Poster F93, Tuesday, March 27, 8:00-10:00 am, Exhibit Hall C
Sleep Quality’s Effect on EEG Activity Underlying Information Processing during Motor Control
Katherine A. Hyson1, Robert S. Ross1, Wayne J. Smith1, Ronald V. Croce1; 1University of New Hampshire
Only 9% of the poor sleep population attributes their sleep difficulties to having a diagnosed sleep disorder, yet a majority of people suffer from poor sleep quality. Sleep quality impacts cognitive processing and it is currently unclear how sleep quality impacts motor control. The N1 visual sensory component and the P300 attention and cognitive processing component during motor control may be impacted by sleep quality. The objective of this experiment was to determine if tasks with increasing motor-control requirements altered N1 and P300 latency and amplitude. EEG data were collected during a simple reaction task (SRT), a choice reaction time task (CRT), and a CRT-Dual Task (CRT-Dual). In the SRT, participants were instructed to hit a button after a cue, in the CRT they were instructed to hit different buttons based on varying color cues, and in the CRT-Dual they performed the CRT while counting backwards. Both amplitude and latency of N1 and P300 were compared across all three conditions and in poor (N=8) and good sleep (N=5) quality groups for electrodes Pz and O2 located over parietal and occipital scalp regions using two 2x3 ANOVAs.
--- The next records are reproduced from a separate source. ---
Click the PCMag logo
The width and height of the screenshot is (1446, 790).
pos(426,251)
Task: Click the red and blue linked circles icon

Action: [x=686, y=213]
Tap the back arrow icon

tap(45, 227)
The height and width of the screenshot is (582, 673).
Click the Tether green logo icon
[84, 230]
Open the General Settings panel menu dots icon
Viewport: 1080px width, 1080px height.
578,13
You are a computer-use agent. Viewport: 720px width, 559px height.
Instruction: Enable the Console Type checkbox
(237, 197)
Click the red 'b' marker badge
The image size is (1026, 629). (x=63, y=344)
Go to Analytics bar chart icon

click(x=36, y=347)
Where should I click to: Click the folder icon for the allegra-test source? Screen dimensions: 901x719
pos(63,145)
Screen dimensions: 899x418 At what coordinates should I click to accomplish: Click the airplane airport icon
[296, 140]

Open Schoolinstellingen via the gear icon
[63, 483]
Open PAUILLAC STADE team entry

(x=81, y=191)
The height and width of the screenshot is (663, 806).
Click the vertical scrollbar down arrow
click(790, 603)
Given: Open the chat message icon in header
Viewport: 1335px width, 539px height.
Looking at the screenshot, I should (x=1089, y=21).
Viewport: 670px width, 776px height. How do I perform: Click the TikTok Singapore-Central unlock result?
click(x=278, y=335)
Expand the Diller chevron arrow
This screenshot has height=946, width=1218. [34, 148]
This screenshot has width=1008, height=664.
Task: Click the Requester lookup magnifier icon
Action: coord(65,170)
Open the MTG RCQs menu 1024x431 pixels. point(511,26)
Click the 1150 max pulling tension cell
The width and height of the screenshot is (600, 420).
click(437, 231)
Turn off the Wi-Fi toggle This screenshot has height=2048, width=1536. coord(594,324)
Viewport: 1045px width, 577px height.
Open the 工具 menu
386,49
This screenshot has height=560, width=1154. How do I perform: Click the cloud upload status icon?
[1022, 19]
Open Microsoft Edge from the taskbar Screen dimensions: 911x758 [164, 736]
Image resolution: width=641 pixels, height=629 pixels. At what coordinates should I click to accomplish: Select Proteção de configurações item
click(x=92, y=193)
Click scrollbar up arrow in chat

Preliminary results indicated a main effect of condition for P300 latency, where latencies increased with task complexity. Results also suggested a trend towards a significant main effect of group for P300 amplitude, where amplitude may be increased in the poor sleep quality group across all conditions. Results suggest sleep quality may impact attention, leading to changes in information processing during reaction-time tasks.